COMPMID-748 - Integrating optimized SGEMM for bifrost

This patch introduces a new GEMM capable to improve the mac utilisation
of 10% compared to the GEMM without reshape. However this implementation
is not faster in all cases as we need to take into account the time for
reshaping the matrices. For this reason an heuristic solution to select
the optimal GEMM to use has been added to the function. More information
about the heuristic implementation can be found at COMPMID-852.

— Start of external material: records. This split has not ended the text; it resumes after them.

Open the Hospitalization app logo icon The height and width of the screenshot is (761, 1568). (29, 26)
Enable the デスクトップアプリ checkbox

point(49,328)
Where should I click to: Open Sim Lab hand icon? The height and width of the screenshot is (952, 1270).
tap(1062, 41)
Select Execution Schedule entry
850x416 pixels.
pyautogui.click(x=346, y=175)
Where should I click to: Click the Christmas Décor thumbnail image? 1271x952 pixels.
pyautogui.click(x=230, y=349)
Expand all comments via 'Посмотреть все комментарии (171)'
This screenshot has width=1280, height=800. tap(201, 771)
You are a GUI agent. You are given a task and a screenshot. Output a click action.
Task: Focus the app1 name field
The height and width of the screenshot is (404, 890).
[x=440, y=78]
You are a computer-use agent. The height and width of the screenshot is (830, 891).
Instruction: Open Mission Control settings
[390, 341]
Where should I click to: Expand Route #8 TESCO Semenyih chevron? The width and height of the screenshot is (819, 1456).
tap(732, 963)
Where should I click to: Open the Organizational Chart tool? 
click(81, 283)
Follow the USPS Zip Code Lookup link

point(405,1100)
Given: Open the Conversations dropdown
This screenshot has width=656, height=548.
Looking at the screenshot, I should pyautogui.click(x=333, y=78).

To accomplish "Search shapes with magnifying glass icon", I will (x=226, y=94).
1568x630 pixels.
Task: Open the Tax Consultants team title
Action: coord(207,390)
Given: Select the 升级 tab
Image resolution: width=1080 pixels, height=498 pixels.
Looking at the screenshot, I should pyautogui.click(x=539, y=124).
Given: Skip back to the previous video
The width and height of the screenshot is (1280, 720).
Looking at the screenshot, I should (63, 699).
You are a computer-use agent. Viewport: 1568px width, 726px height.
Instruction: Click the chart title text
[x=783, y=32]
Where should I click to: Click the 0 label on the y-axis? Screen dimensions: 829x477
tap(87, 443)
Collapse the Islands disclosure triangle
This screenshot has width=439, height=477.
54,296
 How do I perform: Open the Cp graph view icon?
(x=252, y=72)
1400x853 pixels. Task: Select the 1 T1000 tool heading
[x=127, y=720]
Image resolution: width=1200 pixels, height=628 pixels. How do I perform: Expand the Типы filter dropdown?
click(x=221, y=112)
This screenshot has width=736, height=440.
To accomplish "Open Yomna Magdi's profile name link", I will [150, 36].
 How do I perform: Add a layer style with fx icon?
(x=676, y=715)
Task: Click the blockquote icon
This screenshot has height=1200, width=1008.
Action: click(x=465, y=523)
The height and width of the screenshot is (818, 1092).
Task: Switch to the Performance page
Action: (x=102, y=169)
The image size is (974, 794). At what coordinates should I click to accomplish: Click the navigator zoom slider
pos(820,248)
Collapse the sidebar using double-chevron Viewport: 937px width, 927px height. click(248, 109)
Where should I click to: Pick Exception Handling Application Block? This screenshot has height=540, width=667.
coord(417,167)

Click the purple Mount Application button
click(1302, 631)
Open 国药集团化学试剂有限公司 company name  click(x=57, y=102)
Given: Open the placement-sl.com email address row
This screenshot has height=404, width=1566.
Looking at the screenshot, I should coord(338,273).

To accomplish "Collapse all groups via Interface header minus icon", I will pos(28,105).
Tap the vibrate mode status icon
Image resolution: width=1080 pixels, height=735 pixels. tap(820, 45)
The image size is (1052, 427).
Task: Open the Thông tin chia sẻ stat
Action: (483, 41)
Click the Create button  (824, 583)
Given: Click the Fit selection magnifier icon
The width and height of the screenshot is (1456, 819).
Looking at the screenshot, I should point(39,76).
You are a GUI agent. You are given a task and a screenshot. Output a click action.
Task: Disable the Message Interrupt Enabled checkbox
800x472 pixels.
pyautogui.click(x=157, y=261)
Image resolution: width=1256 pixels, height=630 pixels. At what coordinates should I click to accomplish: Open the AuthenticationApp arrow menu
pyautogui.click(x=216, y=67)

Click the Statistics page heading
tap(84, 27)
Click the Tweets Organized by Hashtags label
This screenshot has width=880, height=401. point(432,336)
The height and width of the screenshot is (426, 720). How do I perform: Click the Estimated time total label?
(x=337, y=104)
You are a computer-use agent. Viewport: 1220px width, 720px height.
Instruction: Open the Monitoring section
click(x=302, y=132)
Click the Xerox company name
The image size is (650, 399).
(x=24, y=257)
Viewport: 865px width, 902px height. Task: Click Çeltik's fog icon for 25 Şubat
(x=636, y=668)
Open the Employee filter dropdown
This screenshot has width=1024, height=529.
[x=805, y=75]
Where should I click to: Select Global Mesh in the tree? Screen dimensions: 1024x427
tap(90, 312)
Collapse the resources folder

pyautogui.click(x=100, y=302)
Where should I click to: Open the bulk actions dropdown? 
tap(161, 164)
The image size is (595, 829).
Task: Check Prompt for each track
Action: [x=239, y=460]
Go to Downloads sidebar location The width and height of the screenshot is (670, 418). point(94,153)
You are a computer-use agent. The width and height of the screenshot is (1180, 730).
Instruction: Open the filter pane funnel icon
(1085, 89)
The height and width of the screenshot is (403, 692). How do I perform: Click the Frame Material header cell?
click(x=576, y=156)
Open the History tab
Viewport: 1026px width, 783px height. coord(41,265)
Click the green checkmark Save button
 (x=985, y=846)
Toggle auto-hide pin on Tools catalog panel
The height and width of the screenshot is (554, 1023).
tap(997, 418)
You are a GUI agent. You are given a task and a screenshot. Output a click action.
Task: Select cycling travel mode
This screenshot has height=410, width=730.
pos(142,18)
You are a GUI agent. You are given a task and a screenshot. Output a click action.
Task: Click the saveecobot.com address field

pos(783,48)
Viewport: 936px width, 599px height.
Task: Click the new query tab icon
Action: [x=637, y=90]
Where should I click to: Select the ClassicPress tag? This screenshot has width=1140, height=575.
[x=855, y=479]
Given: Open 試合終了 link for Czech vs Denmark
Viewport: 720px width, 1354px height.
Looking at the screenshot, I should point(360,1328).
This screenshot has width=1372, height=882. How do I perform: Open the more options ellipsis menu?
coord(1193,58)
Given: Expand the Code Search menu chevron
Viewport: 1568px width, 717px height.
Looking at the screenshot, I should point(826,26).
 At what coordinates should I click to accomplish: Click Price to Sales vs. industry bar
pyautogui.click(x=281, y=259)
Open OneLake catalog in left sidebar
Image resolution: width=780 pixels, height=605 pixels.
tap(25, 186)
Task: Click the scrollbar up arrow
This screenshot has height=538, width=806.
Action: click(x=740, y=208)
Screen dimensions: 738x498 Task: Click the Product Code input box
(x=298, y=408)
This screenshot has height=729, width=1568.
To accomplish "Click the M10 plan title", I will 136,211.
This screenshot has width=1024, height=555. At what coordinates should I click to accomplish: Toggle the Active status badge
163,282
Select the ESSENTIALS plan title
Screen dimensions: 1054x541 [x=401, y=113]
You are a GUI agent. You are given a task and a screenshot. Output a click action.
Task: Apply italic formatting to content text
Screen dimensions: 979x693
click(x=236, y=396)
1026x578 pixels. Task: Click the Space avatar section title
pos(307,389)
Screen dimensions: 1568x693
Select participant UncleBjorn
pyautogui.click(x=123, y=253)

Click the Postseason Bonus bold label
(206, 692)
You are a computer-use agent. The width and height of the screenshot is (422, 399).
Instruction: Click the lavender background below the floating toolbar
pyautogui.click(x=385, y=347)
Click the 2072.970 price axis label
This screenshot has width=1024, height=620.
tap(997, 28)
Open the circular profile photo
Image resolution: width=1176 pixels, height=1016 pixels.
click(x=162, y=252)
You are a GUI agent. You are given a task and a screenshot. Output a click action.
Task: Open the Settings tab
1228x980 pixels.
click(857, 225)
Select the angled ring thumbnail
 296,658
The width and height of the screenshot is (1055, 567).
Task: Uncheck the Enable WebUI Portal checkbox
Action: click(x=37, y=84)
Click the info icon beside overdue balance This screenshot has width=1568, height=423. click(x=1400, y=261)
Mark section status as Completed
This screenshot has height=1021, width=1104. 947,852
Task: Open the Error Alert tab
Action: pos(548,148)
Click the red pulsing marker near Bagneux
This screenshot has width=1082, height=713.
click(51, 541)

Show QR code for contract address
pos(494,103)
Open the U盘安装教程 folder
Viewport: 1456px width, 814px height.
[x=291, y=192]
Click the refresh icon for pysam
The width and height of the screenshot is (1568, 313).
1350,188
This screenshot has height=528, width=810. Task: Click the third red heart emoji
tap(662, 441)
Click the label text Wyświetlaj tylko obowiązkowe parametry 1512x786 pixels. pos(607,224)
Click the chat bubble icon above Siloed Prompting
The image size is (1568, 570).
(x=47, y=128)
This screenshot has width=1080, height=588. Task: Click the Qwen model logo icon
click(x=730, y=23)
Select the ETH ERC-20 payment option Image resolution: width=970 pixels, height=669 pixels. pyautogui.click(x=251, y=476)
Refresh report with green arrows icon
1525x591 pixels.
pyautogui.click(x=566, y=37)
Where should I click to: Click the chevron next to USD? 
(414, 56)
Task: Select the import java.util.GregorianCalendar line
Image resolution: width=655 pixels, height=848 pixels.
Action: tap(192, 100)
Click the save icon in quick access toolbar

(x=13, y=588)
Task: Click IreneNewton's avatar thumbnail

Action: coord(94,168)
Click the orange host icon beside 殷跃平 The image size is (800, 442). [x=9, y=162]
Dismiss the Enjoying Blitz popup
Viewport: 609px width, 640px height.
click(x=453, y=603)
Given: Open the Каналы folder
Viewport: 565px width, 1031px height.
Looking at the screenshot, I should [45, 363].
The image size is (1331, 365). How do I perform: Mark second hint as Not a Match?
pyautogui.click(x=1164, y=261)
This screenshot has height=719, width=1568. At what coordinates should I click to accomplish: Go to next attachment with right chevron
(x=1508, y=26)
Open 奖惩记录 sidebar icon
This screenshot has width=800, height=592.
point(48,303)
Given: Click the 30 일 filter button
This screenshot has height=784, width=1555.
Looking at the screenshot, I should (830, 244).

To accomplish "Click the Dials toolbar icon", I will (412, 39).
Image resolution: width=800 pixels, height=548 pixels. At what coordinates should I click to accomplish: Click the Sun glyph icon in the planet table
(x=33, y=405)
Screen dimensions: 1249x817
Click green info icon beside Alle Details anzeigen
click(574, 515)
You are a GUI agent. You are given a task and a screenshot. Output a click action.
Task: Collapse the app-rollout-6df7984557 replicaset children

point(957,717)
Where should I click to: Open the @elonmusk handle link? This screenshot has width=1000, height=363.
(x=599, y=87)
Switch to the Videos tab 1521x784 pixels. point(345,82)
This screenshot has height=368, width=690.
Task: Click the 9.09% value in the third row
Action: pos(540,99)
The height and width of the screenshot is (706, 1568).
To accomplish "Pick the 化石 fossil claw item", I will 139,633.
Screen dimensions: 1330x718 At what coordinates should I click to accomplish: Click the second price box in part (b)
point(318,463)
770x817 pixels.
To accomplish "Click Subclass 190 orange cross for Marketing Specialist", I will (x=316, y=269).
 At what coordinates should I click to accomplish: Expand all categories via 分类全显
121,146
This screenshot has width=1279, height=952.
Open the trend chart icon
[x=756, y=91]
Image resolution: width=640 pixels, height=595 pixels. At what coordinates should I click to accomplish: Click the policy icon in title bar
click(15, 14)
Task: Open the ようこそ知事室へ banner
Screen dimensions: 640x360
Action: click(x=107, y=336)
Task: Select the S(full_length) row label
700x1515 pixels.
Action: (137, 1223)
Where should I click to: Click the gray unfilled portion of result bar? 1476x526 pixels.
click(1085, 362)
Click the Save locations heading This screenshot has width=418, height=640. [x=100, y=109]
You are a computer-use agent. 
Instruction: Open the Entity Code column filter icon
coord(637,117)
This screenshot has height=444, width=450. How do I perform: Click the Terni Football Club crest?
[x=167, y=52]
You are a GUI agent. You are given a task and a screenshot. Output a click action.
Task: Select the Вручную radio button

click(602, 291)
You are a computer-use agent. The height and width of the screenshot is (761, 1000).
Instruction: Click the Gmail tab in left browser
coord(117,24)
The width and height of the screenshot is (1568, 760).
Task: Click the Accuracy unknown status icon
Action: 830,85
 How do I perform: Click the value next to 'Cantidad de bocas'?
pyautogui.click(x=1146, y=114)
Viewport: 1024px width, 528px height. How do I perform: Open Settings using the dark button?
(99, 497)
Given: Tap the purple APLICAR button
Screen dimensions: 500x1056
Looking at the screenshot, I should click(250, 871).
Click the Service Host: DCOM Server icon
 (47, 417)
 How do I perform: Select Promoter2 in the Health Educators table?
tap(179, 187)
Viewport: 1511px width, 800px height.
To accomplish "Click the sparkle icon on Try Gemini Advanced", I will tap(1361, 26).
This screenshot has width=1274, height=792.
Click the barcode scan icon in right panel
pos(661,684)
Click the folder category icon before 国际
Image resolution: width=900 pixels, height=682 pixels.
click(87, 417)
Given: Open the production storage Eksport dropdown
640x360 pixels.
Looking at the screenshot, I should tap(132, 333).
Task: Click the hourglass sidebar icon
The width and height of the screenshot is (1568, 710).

With this new patch, GoogleNet, MobileNet, VGG16 and SqueezeNet can
improved the performance of 1.5x.
More information about the performance uplift can be found here:
https://confluence.arm.com/display/MLENG/GEMM+FP32+performance%3A+ACL+18.02

Change-Id: I024563c06b9aed02a211a974e452bae5c233b04c
Reviewed-on: https://eu-gerrit-1.euhpc.arm.com/117140
Reviewed-by: Pablo Tello <pablo.tello@arm.com>
Tested-by: Jenkins <bsgcomp@arm.com>
Reviewed-by: Anthony Barbier <anthony.barbier@arm.com>
diff --git a/arm_compute/core/CL/kernels/CLGEMMMatrixMultiplyKernel.h b/arm_compute/core/CL/kernels/CLGEMMMatrixMultiplyKernel.h
index 4e73d7e..7260c4a 100644
--- a/arm_compute/core/CL/kernels/CLGEMMMatrixMultiplyKernel.h
+++ b/arm_compute/core/CL/kernels/CLGEMMMatrixMultiplyKernel.h
@@ -1,5 +1,5 @@
 /*
- * Copyright (c) 2017 ARM Limited.
+ * Copyright (c) 2017-2018 ARM Limited.
  *
  * SPDX-License-Identifier: MIT
  *
@@ -58,8 +58,10 @@
      * @param[out] output                    Output tensor to store the result of matrix multiplication. Data type supported: same as @p input0
      * @param[in]  alpha                     Weight of the matrix product
      * @param[in]  is_interleaved_transposed (Optional) True if input0 and input1 have been reshaped respectively using @ref CLGEMMInterleave4x4Kernel and @ref CLGEMMTranspose1xWKernel
+     * @param[in]  reshape_info              (Optional) GEMM reshape info. If is_interleaved_transposed = true, this object must contain the information to understand how the matrix A and matrix B have been reshaped
+     *
      */
-    void configure(const ICLTensor *input0, const ICLTensor *input1, ICLTensor *output, float alpha, bool is_interleaved_transposed = true);
+    void configure(const ICLTensor *input0, const ICLTensor *input1, ICLTensor *output, float alpha, bool is_interleaved_transposed = true, const GEMMReshapeInfo &reshape_info = GEMMReshapeInfo());
     /** Static function to check if given info will lead to a valid configuration of @ref CLGEMMMatrixMultiplyKernel
      *
      * @param[in] input0                    Input tensor containing the Matrix A. Data types supported: QS8/QS16/F16/F32
@@ -67,11 +69,13 @@
      * @param[in] output                    Output tensor to store the result of matrix multiplication. Data type supported: same as @p input0
      * @param[in] alpha                     Weight of the matrix product
      * @param[in] is_interleaved_transposed True if input0 and input1 have been reshaped respectively using @ref CLGEMMInterleave4x4Kernel and @ref CLGEMMTranspose1xWKernel
+     * @param[in] reshape_info              GEMM reshape info. If is_interleaved_transposed = true, this object must contain the information to understand how the matrix A and matrix B have been reshaped
      * @param[in] gpu_target                GPU Target
      *
      * @return a status
      */
-    static Status validate(const ITensorInfo *input0, const ITensorInfo *input1, const ITensorInfo *output, float alpha, bool is_interleaved_transposed, GPUTarget gpu_target);
+    static Status validate(const ITensorInfo *input0, const ITensorInfo *input1, const ITensorInfo *output, float alpha, bool is_interleaved_transposed, const GEMMReshapeInfo &reshape_info,
+                           GPUTarget gpu_target);
 
     // Inherited methods overridden:
     void run(const Window &window, cl::CommandQueue &queue) override;